Your occasional update on our network, upcoming events, professional development and the world of impact evaluation


Dear IEPN members,

April seems a bit late to say happy new year, but this is our first newsletter for 2026. We hope your year started with lots of impactful impact evaluation. The IEPN secretariat and conference committee have spent the first months of the year planning for an IEPN conference in the second half of 2026. We are seeking ideas and inspiration from our members. Please fill out the two‑minute conference survey to help us shape the best conference for you.

Our 2026 seminar series commenced in February with 2 presentations on structure learning and Bayesian adaptive trials (BATs). The seminars, presented by Professor Sally Cripps and Dr Anna Lopatnikova, generated lots of interesting questions from IEPN members. You can review the recordings and continue the discussion in our members’ Teams group. If you are not in the Teams group yet, please contact Tony Bertoia (tony.bertoia@edresearch.edu.au) to be added to the group.

We will be announcing more seminars soon, and we look forward to seeing you there.

Sincerely,
The IEPN Secretariat

Network update

IEPN Conference 2026

Planning for the first IEPN conference is underway. Thank you to everyone who expressed interest in joining the conference committee. We have a fantastic group of 12 network members who have joined the committee and brought great ideas with them. Our conference committee is:

  • Alejandra Mendoza Alcantara
  • Ansari Jainullabudeen
  • Ashleigh Collier
  • Bowen Fung
  • Emma Tomkinson
  • Gosia Bucki‑Smith
  • Harrison Hansford
  • Jakob Voo
  • Luka Musicki
  • Sam Williams
  • Tony Bertoia
  • Campbell McNolty.

We will have conference dates and more details to share with the network soon. In the meantime, you can help the committee by filling out a two‑minute survey.

Conference survey

The conference committee is seeking your ideas to shape the conference. Please complete our three‑question survey to help us plan a conference you will love.

Take the two‑minute survey

Please be as ambitious as you like with your suggestions!

Training and professional development

Conference season is coming

In addition to the IEPN conference, several other impact evaluation‑related conferences have recently announced their keynote speakers. Here are the ones on our radar. If you are attending any of these, keep an eye out for your fellow IEPN members.

Reading and links

If you find this reading list interesting or you would like to submit something for the next edition, please contact us at evaluation@treasury.gov.au

Bayesian adaptive trials for social policy: If you want to go deeper into the topic of our recent seminar, 2 of our presenters are co‑authors on this paper. It covers some of the same material as their seminar presentation.

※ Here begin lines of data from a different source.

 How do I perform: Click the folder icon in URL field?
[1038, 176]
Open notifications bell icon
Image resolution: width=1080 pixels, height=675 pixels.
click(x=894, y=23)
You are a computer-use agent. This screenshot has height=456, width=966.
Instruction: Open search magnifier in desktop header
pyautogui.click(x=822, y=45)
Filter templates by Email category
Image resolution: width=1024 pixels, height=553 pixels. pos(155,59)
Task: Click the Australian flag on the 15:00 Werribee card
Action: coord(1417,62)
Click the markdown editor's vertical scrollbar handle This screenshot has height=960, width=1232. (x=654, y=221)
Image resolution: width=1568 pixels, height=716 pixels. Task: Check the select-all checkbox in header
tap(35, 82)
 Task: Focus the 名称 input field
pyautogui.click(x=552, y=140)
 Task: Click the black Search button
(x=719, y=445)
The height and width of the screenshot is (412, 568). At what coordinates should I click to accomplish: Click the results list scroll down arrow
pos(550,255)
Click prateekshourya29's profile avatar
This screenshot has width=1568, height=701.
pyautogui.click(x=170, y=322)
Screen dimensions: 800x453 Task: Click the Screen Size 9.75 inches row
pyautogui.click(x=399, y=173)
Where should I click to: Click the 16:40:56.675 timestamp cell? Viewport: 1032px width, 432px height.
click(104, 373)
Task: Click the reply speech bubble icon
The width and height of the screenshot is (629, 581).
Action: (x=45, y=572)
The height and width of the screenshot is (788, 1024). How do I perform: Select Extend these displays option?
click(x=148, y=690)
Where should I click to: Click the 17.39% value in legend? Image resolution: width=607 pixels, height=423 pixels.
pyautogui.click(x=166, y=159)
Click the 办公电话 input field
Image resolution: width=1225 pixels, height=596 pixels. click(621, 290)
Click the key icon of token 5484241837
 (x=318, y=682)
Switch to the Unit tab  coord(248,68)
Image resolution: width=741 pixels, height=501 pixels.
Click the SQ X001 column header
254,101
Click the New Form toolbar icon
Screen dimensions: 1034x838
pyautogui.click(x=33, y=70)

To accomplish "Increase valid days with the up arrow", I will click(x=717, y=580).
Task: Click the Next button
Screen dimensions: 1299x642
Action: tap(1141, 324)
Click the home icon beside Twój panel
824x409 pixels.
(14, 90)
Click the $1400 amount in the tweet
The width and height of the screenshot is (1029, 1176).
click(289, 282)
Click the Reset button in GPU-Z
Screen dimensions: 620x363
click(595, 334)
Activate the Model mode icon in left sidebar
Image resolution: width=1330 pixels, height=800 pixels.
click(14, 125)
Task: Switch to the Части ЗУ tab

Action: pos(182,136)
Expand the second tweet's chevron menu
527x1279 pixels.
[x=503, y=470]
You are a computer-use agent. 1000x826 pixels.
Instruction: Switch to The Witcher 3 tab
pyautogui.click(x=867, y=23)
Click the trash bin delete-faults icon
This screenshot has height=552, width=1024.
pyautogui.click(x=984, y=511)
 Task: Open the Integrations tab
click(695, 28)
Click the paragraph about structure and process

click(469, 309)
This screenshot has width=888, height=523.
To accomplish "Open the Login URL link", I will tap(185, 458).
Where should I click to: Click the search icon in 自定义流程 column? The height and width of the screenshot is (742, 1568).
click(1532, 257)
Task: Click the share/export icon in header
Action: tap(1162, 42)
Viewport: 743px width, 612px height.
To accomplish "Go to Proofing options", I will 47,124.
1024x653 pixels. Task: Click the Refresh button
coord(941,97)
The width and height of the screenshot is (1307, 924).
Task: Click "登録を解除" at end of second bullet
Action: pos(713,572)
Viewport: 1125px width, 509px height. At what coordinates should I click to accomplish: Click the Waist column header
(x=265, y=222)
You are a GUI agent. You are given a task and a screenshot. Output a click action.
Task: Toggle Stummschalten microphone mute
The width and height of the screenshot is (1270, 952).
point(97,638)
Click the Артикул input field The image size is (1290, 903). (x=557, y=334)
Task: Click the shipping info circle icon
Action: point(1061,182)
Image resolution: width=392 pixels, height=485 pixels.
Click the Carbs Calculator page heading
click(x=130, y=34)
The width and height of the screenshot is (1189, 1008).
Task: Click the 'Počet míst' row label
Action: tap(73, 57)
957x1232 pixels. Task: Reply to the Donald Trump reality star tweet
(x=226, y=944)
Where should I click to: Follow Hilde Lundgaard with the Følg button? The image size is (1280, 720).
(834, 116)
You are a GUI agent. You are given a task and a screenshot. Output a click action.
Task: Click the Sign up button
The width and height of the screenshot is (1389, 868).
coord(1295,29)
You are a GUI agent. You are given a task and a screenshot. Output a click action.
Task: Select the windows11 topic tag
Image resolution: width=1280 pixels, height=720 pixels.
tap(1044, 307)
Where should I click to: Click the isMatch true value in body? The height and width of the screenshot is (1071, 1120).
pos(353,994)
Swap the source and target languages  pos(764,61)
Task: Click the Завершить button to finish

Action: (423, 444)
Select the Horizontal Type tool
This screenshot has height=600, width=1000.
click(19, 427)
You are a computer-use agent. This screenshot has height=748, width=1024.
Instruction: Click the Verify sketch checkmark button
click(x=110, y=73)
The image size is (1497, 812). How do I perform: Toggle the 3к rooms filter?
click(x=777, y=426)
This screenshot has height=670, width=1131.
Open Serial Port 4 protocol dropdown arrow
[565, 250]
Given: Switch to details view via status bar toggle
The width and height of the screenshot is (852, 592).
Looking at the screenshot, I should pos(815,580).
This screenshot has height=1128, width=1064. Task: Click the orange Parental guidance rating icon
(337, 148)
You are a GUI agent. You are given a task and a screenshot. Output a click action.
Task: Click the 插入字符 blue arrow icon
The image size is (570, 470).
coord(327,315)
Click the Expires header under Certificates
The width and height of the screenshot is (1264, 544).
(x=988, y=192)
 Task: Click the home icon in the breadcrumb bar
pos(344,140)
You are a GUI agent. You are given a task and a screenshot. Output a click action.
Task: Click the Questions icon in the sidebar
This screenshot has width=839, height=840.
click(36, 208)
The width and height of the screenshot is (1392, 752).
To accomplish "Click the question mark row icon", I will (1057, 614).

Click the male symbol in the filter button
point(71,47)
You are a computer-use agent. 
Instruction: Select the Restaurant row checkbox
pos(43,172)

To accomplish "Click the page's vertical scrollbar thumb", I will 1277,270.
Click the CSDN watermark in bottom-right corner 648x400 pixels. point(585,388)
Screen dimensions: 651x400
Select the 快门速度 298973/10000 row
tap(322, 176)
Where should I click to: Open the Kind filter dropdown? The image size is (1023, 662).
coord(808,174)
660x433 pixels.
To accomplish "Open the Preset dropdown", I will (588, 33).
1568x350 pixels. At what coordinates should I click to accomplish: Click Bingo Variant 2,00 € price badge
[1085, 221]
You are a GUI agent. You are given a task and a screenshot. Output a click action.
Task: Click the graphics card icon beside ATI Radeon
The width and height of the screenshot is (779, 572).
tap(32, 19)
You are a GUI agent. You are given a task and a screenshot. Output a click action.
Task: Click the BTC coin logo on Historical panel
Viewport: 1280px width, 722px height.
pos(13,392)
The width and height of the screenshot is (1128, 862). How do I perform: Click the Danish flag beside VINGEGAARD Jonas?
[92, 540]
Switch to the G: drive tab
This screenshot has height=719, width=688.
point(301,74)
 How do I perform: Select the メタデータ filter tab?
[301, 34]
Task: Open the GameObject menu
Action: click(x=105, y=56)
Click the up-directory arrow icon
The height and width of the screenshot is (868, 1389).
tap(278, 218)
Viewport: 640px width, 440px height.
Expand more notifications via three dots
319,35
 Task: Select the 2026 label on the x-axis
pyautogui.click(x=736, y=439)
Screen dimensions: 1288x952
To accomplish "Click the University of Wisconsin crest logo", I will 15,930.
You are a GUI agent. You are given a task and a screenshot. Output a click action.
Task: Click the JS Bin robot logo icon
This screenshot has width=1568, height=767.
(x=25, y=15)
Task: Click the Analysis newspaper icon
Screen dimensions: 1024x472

LLMs love DiDs: Paul Goldsmith‑Pinkham blogs about using AI for academic research. It turns out, when AIs are asked to design an impact evaluation they reach for a difference‑in‑differences design more often than not.

Learning to implement a continuous DiD with the help of AI: Similar to Paul Goldsmith‑Pinkham, Scott Cunningham has been testing the boundaries of AI’s Impact Evaluation abilities. In this post, Scott steps through his approach to understanding a new DiD method, with the help of Claude Code.

The problem with event studies: In a recent blog post, Andreas Backhaus, discusses the potential bias in some event studies, even when pre‑trends are parallel. His discussion unpacks the findings from a recent paper on the wage penalty paid by mothers by Simon Bensnes, Ingrid Huitfeldt and Edwin Leuven.

For your machine learning friends: This article is pitched to data scientists, but it’s a cogent explanation of the reasons that models that make excellent predictions are not always useful for decision making. Spoiler, it’s because they don’t identify causal relationships.